Tyler's `Grownups' the choice

Book club

October 03, 2002

An interview with Alberta Hatmaker, a co-founder of Page Turners book club.

How long has your group been in existence? I think it's been around five years. We were at a neighborhood picnic and got to talking about different books we've read, and we thought, "We just want to get together and talk about the books."

What book are members reading this month? We're reading Anne Tyler's Back When We Were Grownups. We usually pick two or three books at a time, and then we give our selections to the library. We have a helper at the Howard County Library at Glenwood who usually assists us in getting the books. And if they don't [have enough copies], we'll try going to the used-book stores, or someone may know someone who can share a copy. ... And we run [our selection] by the librarian at Glenwood to see if it would be a good book that would generate a good conversation.

What makes a book good for generating conversation? The personality of the people the author chooses to write about and, of course, the situations. We read Katharine Graham's autobiography, and some of the gals had not known that much about her and her life was really quite a story. And it led to discussion of the pros and cons of some of her decisions and how she handled different stresses and problems in her life. And it all makes for a good conversation, a good sharing, I guess.

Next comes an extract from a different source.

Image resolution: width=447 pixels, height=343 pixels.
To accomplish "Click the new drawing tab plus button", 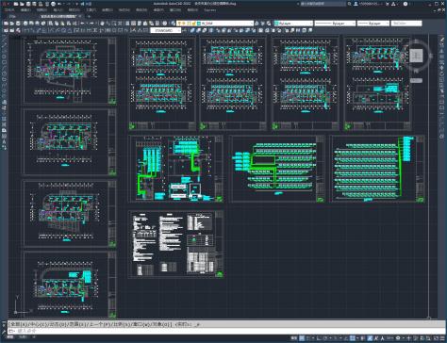I will point(89,16).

Is there one book that stands out as a real favorite over the years? One that we've really enjoyed just for the humor in it was Divine Secrets of the Ya Ya Sisterhood. And the gals thought Seabiscuit was a real favorite -- the strength of characters in the book and the horse itself. A book club does open new avenues to what you might find that you do enjoy. It's this racehorse that no one ever thought would amount to anything. ... Here comes this horse that somebody bought for practically nothing, and he turned out to be a horse that thousands came to see. ... It was just the character of this horse. He did run with the grace of a trained horse. This horse just had a certain sense of winning, and he gave back to his owners because they genuinely cared about him. ... I can remember my father talking about Seabiscuit. ... Seabiscuit ran here in Baltimore, and there were thousands and thousands of people waiting to see this horse run.